Reproduce the data below verbatim, beginning with the line that contains "will [x=338, y=235]." and ending with the line that contains "Action: click(81, 20)", both included.

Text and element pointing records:
-------

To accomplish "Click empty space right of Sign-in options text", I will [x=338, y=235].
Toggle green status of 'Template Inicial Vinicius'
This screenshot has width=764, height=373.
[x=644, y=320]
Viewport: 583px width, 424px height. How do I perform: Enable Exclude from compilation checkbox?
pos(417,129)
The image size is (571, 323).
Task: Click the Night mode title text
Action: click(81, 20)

-------

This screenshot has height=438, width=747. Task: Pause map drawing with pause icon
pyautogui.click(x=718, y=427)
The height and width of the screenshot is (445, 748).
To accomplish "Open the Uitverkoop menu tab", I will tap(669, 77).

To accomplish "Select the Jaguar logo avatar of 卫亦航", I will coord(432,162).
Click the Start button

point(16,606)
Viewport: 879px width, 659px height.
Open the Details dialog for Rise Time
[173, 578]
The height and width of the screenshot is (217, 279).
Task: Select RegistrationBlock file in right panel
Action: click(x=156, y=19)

-------

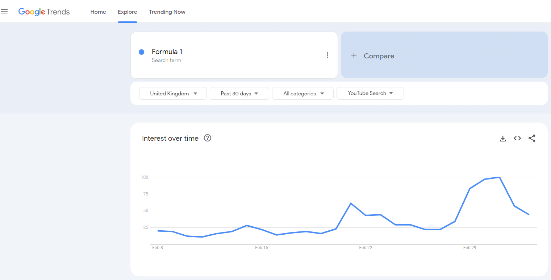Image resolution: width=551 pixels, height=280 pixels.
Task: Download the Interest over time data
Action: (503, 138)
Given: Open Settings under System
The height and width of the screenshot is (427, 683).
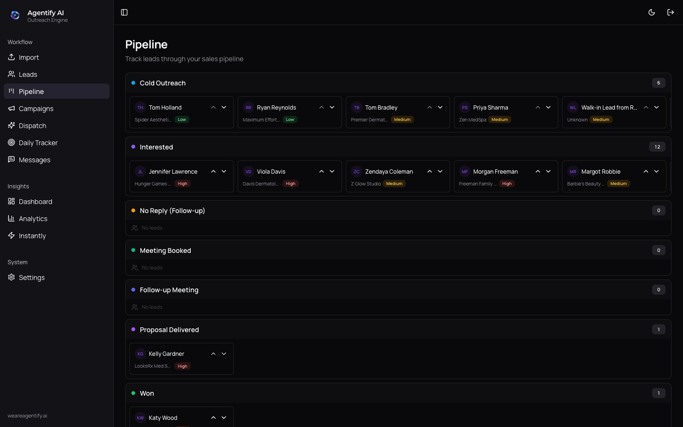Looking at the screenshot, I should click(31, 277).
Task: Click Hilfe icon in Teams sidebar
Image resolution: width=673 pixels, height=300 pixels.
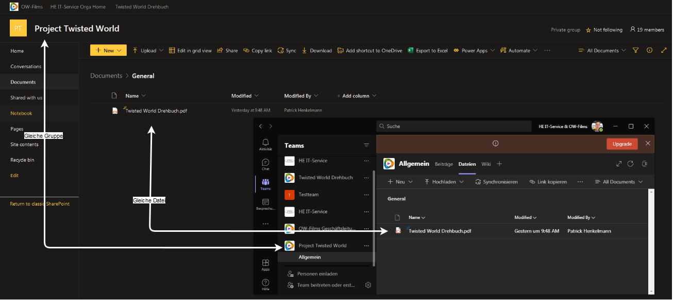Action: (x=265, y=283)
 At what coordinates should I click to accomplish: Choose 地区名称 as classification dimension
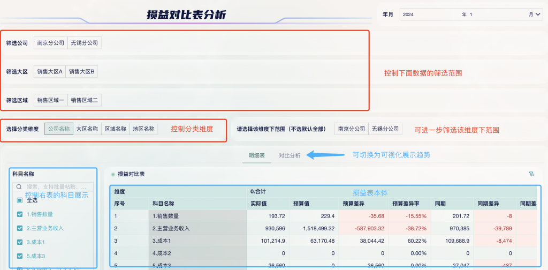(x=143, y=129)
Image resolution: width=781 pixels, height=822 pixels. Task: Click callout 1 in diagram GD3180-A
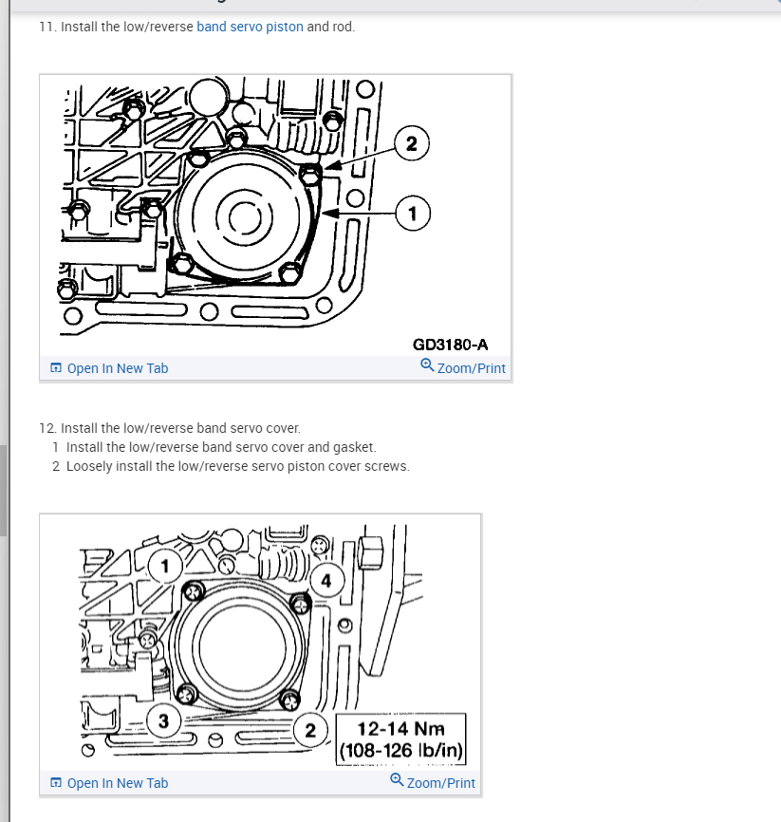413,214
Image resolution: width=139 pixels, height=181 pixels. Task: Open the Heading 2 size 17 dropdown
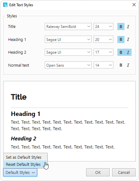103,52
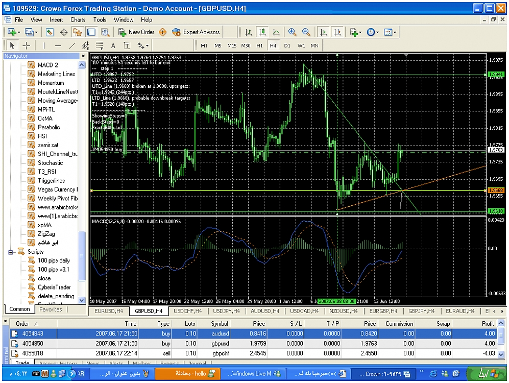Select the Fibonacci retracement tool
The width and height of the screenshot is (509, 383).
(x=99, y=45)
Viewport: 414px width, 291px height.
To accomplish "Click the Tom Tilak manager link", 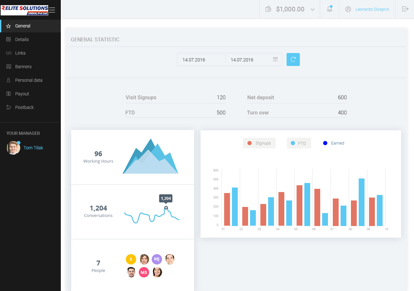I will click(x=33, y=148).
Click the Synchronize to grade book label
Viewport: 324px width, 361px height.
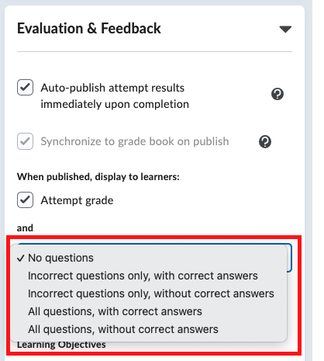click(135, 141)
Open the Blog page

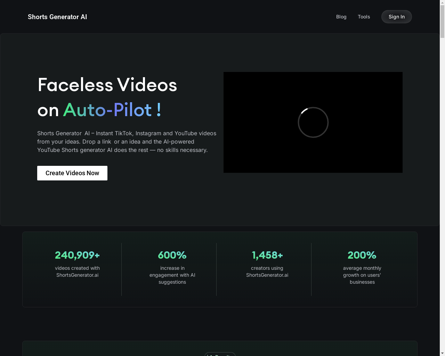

-------

OUTPUT OF THE EXERCISE:
To accomplish "Click empty space right of Sign-in options text", I will [x=338, y=235].
Toggle green status of 'Template Inicial Vinicius'
This screenshot has width=764, height=373.
[x=644, y=320]
Viewport: 583px width, 424px height. How do I perform: Enable Exclude from compilation checkbox?
pos(417,129)
The image size is (571, 323).
Task: Click the Night mode title text
Action: click(81, 20)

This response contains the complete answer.